I remember being 29. I could drink as much as I wanted, push my body to extremes and still, it would cooperate. I could make it do pretty much anything I wanted. Fifteen years and 10 extra pounds later, my body was putting up a resistance that would rival the French during the Revolution.
I’ve always been a late bloomer and have often lagged behind my peers. I hoped that dating a much younger man would reverse that feeling. And yet, it didn’t mask our physical differences. While my weight stayed stubbornly stuck through two cleanses and intense exercise, his magically dropped by adding an extra walk to his routine while stuffing himself with sandwiches and sour beer.
I once dated a man 10 years my senior with whom I felt young and inexperienced. I worried whether he could keep up with daring adventures like zip-lining or skydiving. Now I was the older one, the one who’d have to keep up. What if I couldn’t?
On the AstroTurf, the lead instructor Jamal readies us. “Put one hand on the imaginary bar in front of you. Now the other. Push your hips forward like they’re going to come out of their sockets. Good.” Then it’s time to head up.
This is it. The moment I’ll know if I have any vitality left, if I’m going to limp into my 50s and beyond. And, whether my relationship can withstand the trapeze.

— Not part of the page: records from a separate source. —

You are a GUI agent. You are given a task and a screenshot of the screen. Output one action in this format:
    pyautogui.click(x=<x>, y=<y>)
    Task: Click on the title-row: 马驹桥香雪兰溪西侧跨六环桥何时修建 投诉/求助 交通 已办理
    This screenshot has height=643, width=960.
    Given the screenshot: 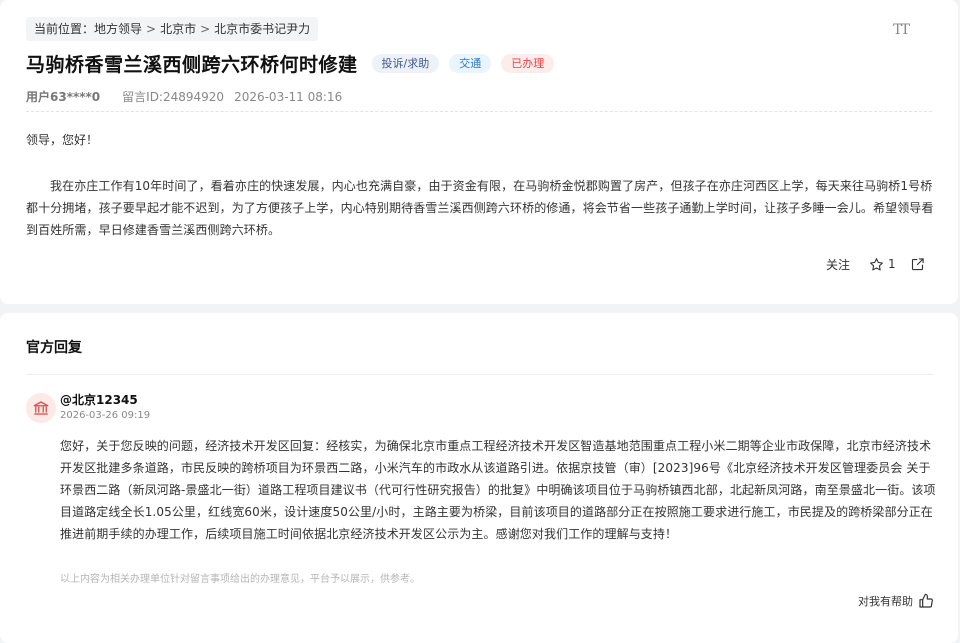 What is the action you would take?
    pyautogui.click(x=290, y=63)
    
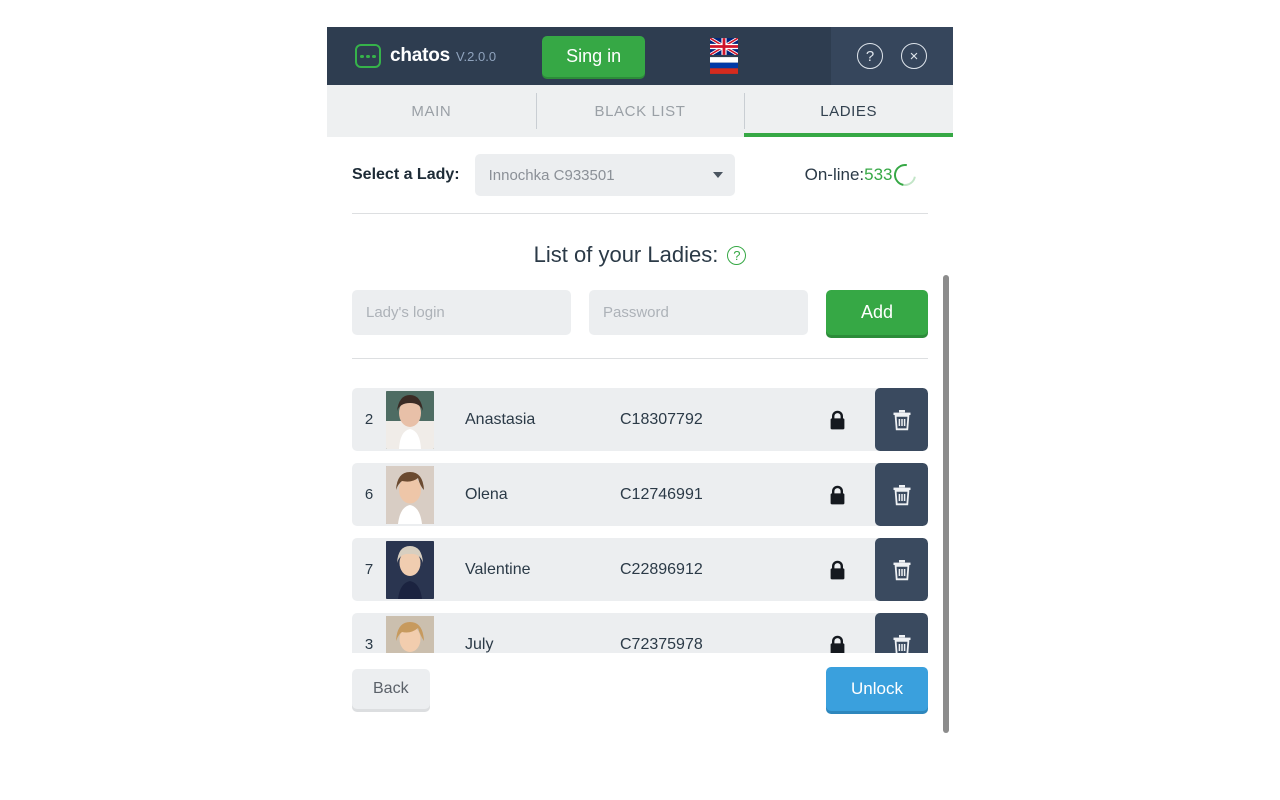  I want to click on lady-name: July, so click(480, 644).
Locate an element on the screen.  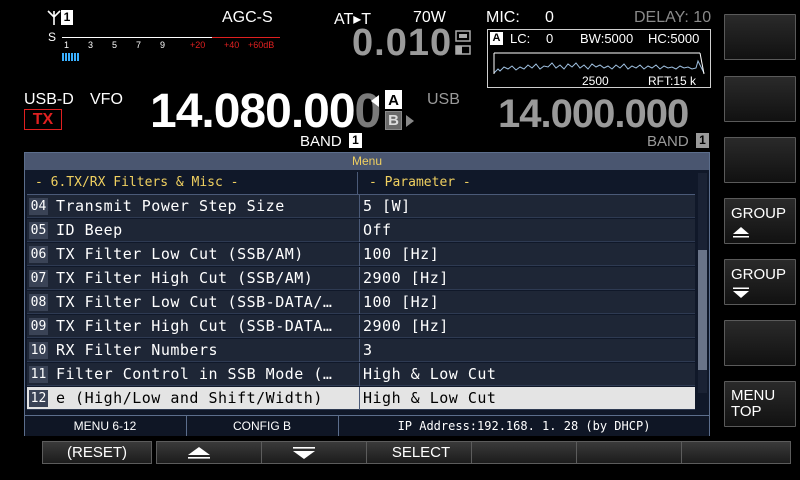
softkey-f1 is located at coordinates (760, 37).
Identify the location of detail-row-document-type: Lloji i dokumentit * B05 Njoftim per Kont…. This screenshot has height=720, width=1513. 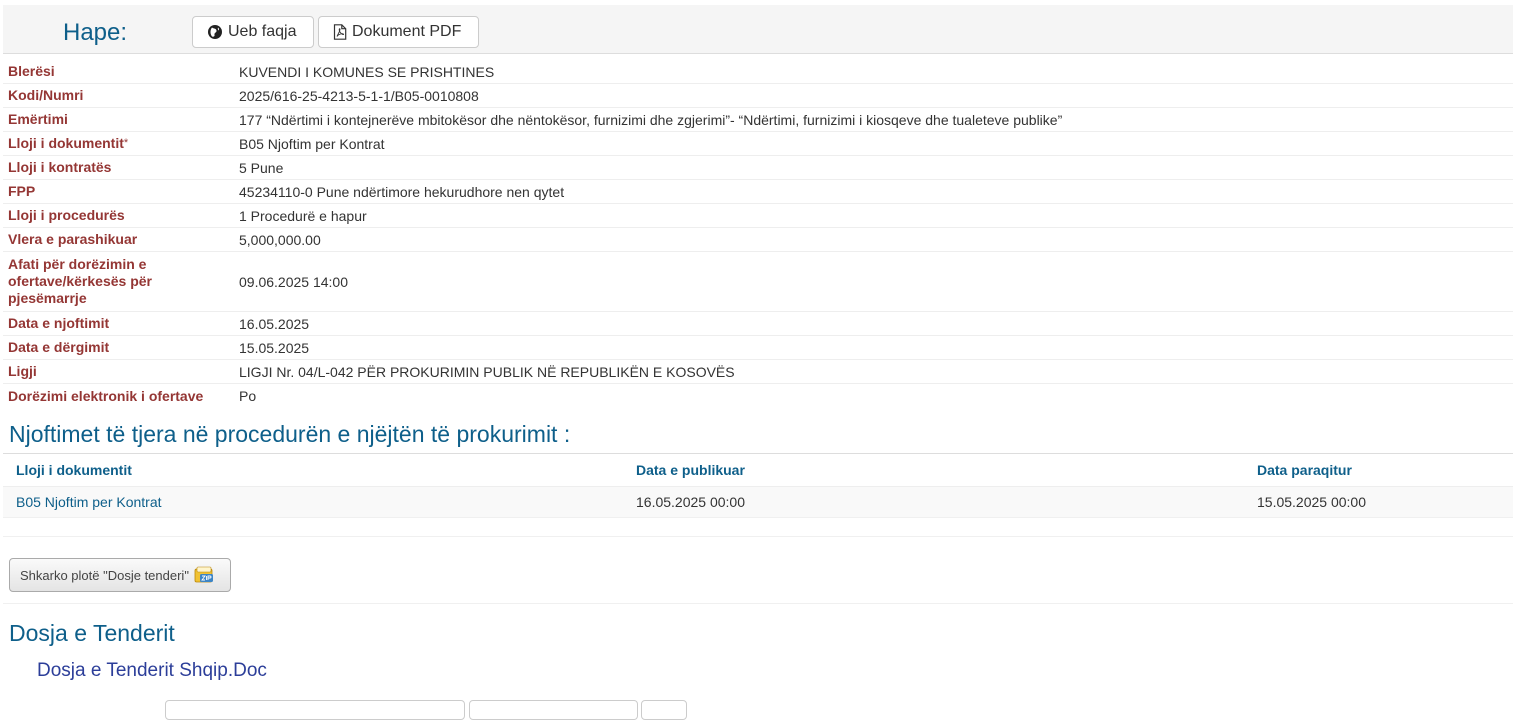
(758, 144).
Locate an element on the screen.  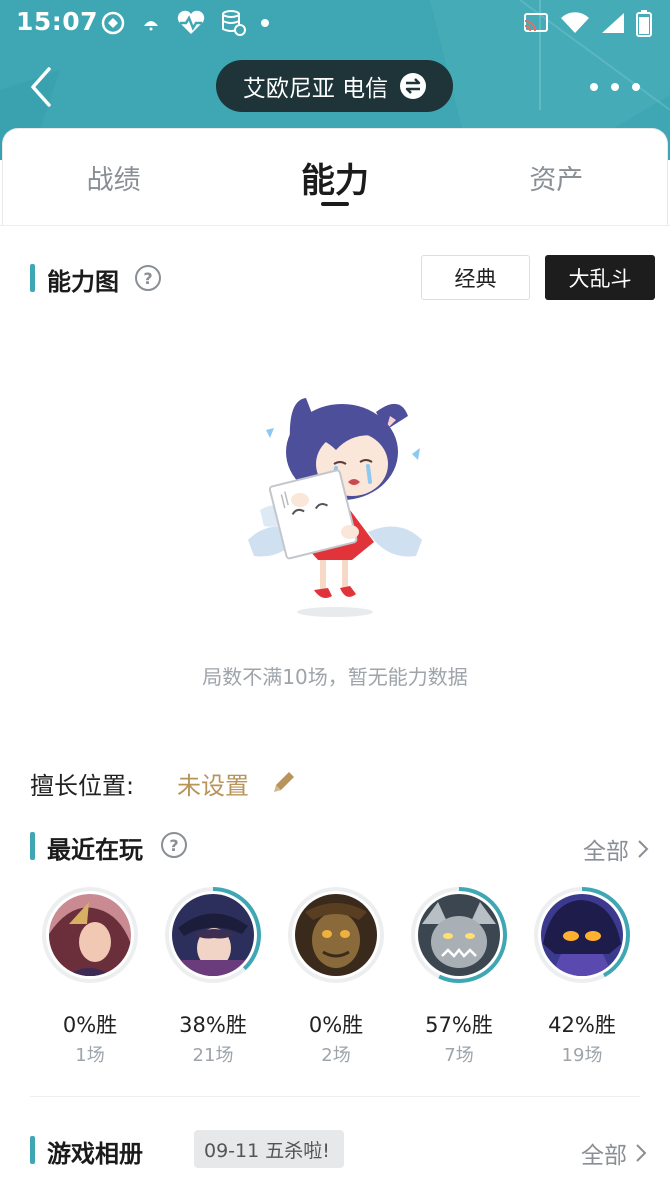
edit-pencil-icon is located at coordinates (284, 782).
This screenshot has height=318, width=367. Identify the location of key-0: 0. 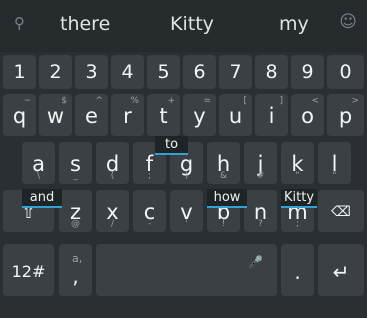
(346, 72).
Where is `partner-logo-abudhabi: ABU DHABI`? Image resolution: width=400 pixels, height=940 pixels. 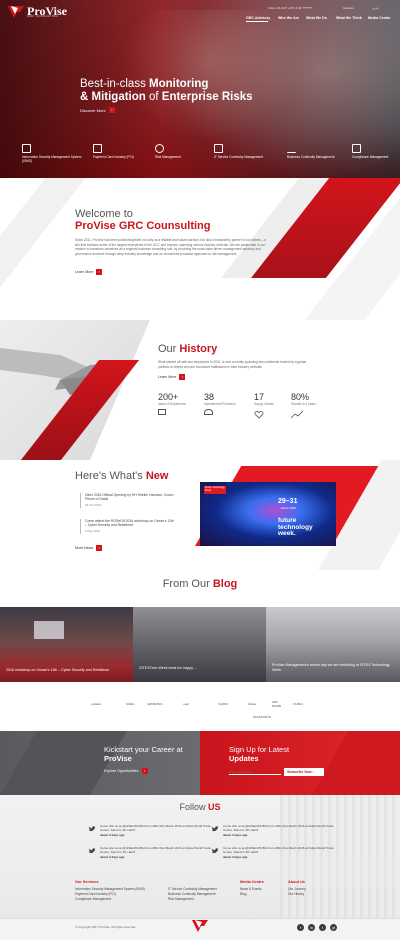
partner-logo-abudhabi: ABU DHABI is located at coordinates (277, 704).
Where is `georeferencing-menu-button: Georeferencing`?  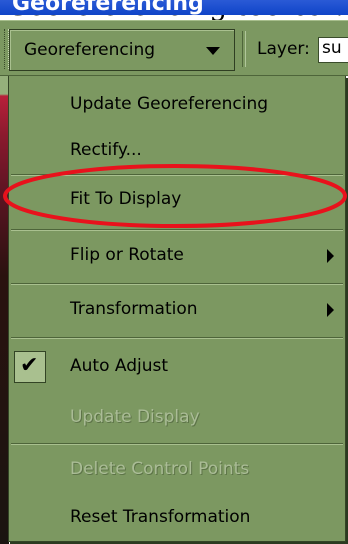
georeferencing-menu-button: Georeferencing is located at coordinates (122, 50).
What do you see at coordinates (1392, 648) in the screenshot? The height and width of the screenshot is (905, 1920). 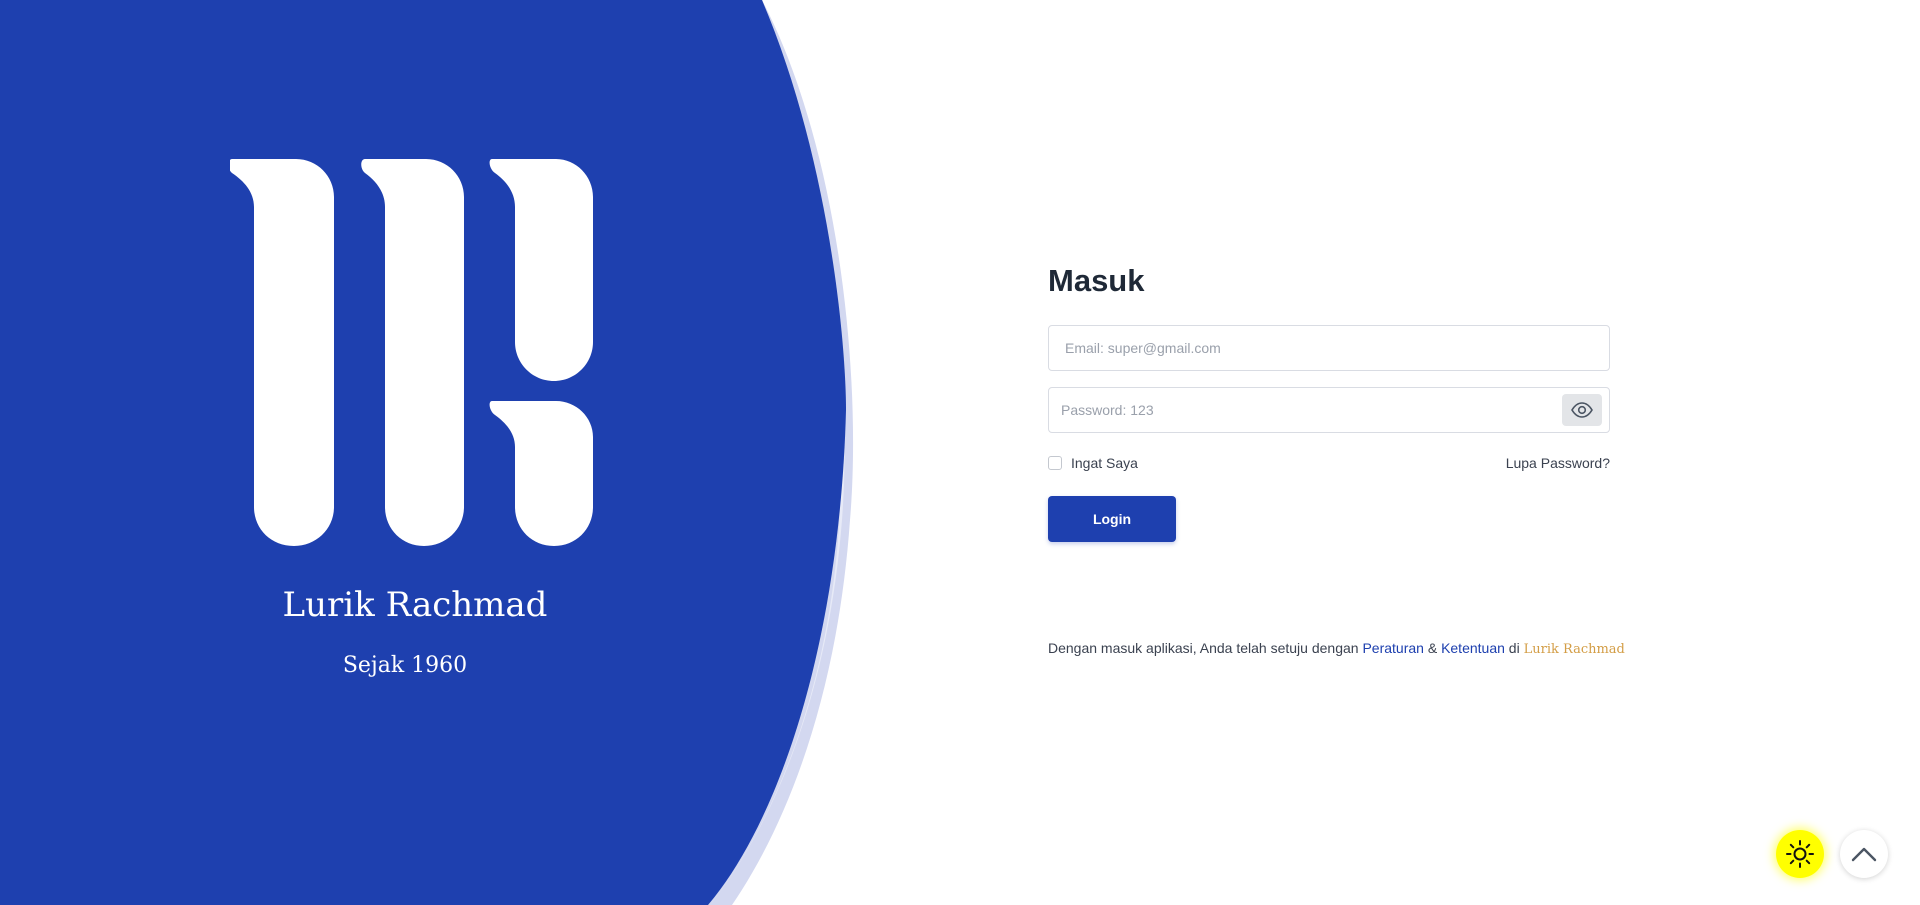 I see `terms-rules-link: Peraturan` at bounding box center [1392, 648].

My long blonde hair is corralled into two pigtails. The air is dense, warm, and moist. How I imagine it’d feel to be in the middle of a chocolate cake with a warm, gooey center. Grabbing the metal ladder warmed by the beaming sun, I begin my ascent up three-stories. Right hand grabs. Left foot lifts and reaches the step. Left hand reaches and grasps the next rung. Right foot finds the step. I repeat this maneuver over and over again until I reach the top of the platform. My heart pounds like a drummer is inside it. It’s six feet across and three feet wide. I inch my way over and clip into the harness. I turn my face up to the sun, a light breeze on my face. I look around. The new World Trade Center is directly in front of me, rising 1,776 feet in the air. My eyes fill with tears, my heart with hope. Suddenly I feel young and hopeful. There’s no room for fear on this ledge.
I focus on Jamal’s instructions. If I fail to complete the moves there will be no catch at the end. And I want to be caught. I want to know what it’s like to let go in mid air, trusting the muscled man on the other side to catch me. I want to know what it feels like to fly.
A helper on the platform grabs the bar, steadying it so I can grab it with my right hand. At the other side, the muscled man, poised to catch me, lowers himself from his perch, releasing his hands as he rocks towards me and then away. Towards me and then away.
As I bring my left arm to grasp the bar, gravity takes hold. The bar is heavy. My hips jut forward ready to limbo with an invisible stick. I’m sure it’s going to pull me over the edge, send me crashing. The tension between my body and the bar is intense. I steady myself, calling on all my inner strength.
The moment prickles with anticipation.
“Ok Suzan. You’re ready to fly.”
I hop into the air, my legs swinging upward far into the cloudless sky, gaining momentum. Leaving the anxiety behind on the ground, I fly through the air hanging onto a bar with nothing tethering me to the earth but a rope and net to catch me.